I am still awaiting the written response that I was promised, so I will publish it here.
Q 1. Has the council investigated the cause of the recent collapse in East Street revealing unknown tunnels below?
Q 2. Could the cause have anything to do with the additional weight of the electric buses and taxis? And are the tunnels part of the poorly upheld Victorian sewers that have not been properly maintain by Southern Water for many, many years?
I had to have a chuckle over Bella Sankeys comment “It is absolutely incumbent on us as a council to use our time wisely, to widen democratic participation and to reduce repetition and political pantomime in the chamber.” When she clearly was well scripted with her response to concerns raised over PHSE in schools. The Pantomime she enacted would have been funny if it wasn’t so serious.
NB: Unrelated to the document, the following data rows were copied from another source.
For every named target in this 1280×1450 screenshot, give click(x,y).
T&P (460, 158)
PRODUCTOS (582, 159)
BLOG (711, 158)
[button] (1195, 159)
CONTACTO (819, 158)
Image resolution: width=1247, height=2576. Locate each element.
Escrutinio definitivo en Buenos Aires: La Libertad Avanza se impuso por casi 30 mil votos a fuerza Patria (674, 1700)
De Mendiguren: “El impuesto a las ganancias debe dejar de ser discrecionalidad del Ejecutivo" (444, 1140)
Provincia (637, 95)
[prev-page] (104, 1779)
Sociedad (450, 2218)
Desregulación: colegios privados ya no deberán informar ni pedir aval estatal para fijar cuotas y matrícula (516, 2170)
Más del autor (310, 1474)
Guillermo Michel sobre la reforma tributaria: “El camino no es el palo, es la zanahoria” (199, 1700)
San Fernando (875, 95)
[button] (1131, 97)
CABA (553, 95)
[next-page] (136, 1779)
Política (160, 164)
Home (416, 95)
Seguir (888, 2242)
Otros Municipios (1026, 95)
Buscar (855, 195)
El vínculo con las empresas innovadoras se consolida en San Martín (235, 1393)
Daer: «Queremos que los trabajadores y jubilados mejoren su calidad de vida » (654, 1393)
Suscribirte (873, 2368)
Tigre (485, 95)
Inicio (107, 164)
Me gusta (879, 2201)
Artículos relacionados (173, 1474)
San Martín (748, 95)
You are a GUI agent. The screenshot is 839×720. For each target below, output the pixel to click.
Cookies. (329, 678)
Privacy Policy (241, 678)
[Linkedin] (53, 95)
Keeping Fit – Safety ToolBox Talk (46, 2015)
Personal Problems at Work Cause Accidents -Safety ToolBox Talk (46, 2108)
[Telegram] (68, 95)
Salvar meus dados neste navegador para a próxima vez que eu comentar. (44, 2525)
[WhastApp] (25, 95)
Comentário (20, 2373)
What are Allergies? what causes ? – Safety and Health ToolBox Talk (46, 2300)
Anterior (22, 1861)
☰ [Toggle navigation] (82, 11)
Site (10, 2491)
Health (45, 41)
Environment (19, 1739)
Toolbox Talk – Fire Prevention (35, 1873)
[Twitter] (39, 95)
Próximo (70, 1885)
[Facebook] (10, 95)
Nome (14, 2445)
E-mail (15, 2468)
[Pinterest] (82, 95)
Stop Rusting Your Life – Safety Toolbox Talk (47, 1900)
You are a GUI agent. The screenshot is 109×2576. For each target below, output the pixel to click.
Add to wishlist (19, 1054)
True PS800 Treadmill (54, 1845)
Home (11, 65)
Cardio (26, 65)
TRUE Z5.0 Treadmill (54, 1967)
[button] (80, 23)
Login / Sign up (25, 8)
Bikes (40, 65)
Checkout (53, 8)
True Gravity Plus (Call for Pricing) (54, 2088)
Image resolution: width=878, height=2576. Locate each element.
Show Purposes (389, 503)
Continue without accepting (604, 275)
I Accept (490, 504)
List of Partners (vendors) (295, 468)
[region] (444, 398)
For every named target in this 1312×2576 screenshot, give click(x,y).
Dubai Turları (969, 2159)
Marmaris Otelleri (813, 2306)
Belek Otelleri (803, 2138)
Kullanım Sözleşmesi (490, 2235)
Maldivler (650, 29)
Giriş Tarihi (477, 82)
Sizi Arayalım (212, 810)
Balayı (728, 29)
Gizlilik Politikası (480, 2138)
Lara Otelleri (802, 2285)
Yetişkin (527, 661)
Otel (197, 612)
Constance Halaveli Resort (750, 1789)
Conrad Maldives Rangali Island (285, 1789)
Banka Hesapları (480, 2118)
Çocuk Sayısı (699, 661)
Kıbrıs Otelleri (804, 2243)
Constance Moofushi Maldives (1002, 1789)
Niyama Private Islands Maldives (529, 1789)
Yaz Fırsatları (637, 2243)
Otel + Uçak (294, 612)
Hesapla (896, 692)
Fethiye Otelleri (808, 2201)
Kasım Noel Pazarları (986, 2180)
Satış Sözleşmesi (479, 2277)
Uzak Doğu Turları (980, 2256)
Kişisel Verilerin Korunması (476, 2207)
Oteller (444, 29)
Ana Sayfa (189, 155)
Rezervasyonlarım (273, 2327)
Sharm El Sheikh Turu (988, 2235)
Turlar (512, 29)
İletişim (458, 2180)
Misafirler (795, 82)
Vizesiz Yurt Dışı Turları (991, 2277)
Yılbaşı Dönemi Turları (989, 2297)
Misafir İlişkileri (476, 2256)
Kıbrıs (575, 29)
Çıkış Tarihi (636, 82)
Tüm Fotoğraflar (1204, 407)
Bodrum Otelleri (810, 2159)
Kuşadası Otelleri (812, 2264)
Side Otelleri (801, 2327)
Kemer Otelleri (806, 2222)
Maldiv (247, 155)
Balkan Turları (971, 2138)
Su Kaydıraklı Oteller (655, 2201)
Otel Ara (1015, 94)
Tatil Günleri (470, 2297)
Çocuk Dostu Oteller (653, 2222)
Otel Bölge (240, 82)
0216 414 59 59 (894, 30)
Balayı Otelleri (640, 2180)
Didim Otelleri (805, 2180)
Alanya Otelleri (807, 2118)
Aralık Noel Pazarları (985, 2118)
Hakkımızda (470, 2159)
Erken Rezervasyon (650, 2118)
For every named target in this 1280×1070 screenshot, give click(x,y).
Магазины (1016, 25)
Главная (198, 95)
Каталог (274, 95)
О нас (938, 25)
How she managed to pull the racest card out the hat was simply incredible. These people clearly don’t know the meaning anymore!
She has either had a genuine change of heart, or, as we have become so used to, it is just another lie to try and get a party vote.
I will reserve my judgment for tge time being.
You had written answers, Helen. Get over it.
An extra 15 minutes every three months for pre-prepared answers satisfies you, and is not still also “stifling public interrogation”?
Personally, I do with people would get to the point in three sentences or less for a question that shouldn’t take longer than 30 seconds. You’d get a lot more questions in that way.